Task to complete: Find each line below where the word "agent" occurs, and copy it.

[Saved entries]
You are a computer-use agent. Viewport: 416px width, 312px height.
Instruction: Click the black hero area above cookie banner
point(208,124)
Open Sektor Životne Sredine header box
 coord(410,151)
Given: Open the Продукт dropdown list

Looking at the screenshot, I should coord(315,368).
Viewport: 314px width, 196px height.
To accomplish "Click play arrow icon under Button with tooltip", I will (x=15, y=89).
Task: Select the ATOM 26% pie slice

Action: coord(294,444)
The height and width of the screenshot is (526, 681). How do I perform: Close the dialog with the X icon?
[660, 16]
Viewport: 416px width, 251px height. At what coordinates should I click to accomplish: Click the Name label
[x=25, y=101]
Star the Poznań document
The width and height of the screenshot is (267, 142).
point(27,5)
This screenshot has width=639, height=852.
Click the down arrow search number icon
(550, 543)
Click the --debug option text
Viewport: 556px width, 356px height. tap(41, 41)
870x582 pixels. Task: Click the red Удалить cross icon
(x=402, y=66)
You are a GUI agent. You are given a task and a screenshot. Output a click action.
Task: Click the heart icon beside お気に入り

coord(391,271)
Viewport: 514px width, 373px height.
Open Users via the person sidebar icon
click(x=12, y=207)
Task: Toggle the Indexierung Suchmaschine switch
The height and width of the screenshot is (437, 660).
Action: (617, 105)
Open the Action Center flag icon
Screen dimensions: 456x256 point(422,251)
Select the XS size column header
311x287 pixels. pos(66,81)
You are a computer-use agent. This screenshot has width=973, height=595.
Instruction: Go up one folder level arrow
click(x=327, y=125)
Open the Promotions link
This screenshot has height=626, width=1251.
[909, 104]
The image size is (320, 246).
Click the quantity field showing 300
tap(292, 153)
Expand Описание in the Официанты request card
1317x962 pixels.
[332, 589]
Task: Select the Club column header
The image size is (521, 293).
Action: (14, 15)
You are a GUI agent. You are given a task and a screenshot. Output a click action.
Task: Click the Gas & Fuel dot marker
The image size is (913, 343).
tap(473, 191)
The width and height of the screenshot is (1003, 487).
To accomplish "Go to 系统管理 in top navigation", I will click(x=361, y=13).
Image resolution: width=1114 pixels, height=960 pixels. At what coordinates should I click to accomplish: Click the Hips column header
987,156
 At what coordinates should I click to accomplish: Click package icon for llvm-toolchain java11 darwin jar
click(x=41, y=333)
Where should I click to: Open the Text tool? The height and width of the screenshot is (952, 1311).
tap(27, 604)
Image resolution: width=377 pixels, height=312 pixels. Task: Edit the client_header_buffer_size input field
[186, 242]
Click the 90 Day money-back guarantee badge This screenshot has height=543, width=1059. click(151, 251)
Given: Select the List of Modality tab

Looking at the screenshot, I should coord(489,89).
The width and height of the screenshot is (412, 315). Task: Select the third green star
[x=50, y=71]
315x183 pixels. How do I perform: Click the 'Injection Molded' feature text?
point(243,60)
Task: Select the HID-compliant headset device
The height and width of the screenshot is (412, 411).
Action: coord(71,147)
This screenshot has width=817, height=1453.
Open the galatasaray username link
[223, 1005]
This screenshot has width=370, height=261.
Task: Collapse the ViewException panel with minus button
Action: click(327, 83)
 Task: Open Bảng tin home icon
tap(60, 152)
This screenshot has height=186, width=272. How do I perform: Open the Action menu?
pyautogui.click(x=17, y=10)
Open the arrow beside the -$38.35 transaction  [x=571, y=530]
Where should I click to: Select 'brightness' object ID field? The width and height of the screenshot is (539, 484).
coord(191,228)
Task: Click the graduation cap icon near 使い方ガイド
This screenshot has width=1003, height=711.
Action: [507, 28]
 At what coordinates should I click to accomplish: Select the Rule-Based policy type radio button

Exercise result:
You are a computer-use agent. Viewport: 416px width, 312px height.
You are a GUI agent. You are given a task and a screenshot. Output a click action.
You are a computer-use agent. This screenshot has width=973, height=595.
You are a GUI agent. You are given a task and a screenshot. Output a click action.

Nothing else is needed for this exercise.